True story—the amulet hovered there as we watched, about an inch or two off the table, and shone red. It was the kind of red an overactive imagination might assign the eyes of a demon staring into the house from the bushes outside, waiting to ambush you. It was a good thing I didn’t have an overactive imagination. Still, it gave me the creeps.

Finally, I couldn’t take the silence or the eerie glow a second longer. “So, the enchantment … you can break it?

The amulet dropped to the table with a clatter, but it took longer for its light to ebb.

“The user has bound it by blood,” Irish said. “We could, perhaps, shield it, isolate its power, but to stop it … if you sever a force like that rather than put it to rest, there’s backlash. There’s no telling what it might be. It could kill those who are possessed, or lock in the spirits. It could drive them mad.”

“So that would be a ‘no’?” Marcy asked wryly.

“A ‘no,’” Irish agreed. “Perhaps if we had time to study it.”

“What if you were able to study the spell book of the original owner?” Brent asked. “Would that tell you what you need to know?”

The man’s eyes lit up like a jack-o’-lantern caught in a flamethrower. “Tituba’s Book of Shadows? You have it?”

“We were hoping you could help us find it,” Brent responded.

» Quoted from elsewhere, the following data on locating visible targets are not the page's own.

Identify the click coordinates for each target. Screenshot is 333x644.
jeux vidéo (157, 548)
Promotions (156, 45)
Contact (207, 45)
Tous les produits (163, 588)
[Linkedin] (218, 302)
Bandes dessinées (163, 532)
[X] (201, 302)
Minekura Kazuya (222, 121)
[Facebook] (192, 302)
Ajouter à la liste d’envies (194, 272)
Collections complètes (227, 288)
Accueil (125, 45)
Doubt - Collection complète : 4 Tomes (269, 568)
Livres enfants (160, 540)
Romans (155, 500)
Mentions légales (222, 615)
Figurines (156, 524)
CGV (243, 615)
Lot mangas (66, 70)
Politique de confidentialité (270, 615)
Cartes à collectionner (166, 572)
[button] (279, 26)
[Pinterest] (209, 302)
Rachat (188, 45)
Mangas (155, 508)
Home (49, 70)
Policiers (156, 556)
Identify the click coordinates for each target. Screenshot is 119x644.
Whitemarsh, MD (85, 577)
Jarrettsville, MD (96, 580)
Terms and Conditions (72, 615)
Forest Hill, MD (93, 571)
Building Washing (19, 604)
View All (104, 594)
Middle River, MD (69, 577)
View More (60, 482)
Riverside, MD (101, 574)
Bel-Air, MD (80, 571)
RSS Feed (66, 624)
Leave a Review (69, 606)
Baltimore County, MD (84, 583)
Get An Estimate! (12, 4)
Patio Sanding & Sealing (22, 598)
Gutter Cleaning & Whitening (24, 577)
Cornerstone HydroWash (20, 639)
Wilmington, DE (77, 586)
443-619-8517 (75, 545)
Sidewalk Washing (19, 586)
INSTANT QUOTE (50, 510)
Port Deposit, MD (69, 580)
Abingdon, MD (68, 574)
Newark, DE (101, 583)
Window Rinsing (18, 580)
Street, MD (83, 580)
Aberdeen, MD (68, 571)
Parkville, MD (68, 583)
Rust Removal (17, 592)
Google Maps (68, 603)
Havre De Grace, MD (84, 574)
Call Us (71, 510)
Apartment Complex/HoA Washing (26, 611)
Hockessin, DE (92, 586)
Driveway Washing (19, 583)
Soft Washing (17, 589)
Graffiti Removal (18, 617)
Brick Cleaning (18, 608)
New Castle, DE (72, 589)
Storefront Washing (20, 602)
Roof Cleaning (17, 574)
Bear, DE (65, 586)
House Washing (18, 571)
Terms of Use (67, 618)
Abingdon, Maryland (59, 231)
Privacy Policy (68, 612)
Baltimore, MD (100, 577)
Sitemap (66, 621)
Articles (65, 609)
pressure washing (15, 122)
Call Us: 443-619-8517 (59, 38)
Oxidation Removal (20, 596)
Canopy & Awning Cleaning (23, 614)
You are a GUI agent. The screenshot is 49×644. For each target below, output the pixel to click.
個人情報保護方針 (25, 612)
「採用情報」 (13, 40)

The light in his eyes dimmed. “How?” he asked.

“Some kind of spell,” Brent answered. “Like a locator.”

But already Irish was shaking his head. “That spell book is legendary—people have been looking for decades. It might work if we had a connection. But if I’ve read it right, this amulet has had at least two owners since Tituba: her daughter, and then Rebecca, to whom it’s blood-bound.”

“Then any lore you might know,” Brent pushed. “Where Tituba lived, where she might have hidden the book.”

Irish thought about that. “The only surviving house dating back to that time and associated with the trials is the Witch House. At least according to their promo. It was the home of Judge Jonathan Corwin, who used to interrogate witches there. They run tours now, but not at this time of night. Anyway, Tituba would hardly have hidden it there.”

Renfield-Bobby cackled suddenly and slammed a foot down on the ground. He reached down to pick up whatever he’d stomped and popped it into his mouth. My stomach fought to reverse itself. I wondered when his would do the same. Back when we’d first been vamped, a few of us had been silly enough to try real food and drink—and almost got to see ourselves from the inside out.

He saw me looking, and probably turning several shades of green, and grinned.

“Crunchy!” he said, like it was an endorsement. There was a wire-thin leg sticking out from between his teeth. Blood flooded my mouth like bile.

I had to choke it down again before I could rejoin the conversation. “So, what you’re saying is that we have to figure out what the town was like back then—what was standing and where she lived.”

Daunting didn’t begin to cover it.

“I can check the hall of records or the historical society archives in the morning,” Brent said.

“I can help,” Pru offered.

But I didn’t think we had that kind of time. Inspiration struck.

“I know someone who might help,” I said suddenly. “But she’s a little shy.”

All eyes were on me. I mean, not
on
me. That would just be gross. Looking my way, let’s say.

I explained.

“You know a ghost?” Irish asked, awed.

“So do you.” I cut a glance at Ren-Bobby. He was back to rocking and chanting, but now instead of the “There Was an Old Lady,” it was a twisted little childhood song. I knew it well:

“The worms crawl in

The worms crawl out

The worms play pinochle on your snout … ”

A sound from outside cut across his song.

Marcy and I exchanged a
look
. She’d heard it too—a car, maybe two, pulling up outside the closed pub … at this time of night.

“We’d better get out of here,” I said.

She nodded. The rest looked at us in confusion.

“We have company. Out front,” I explained.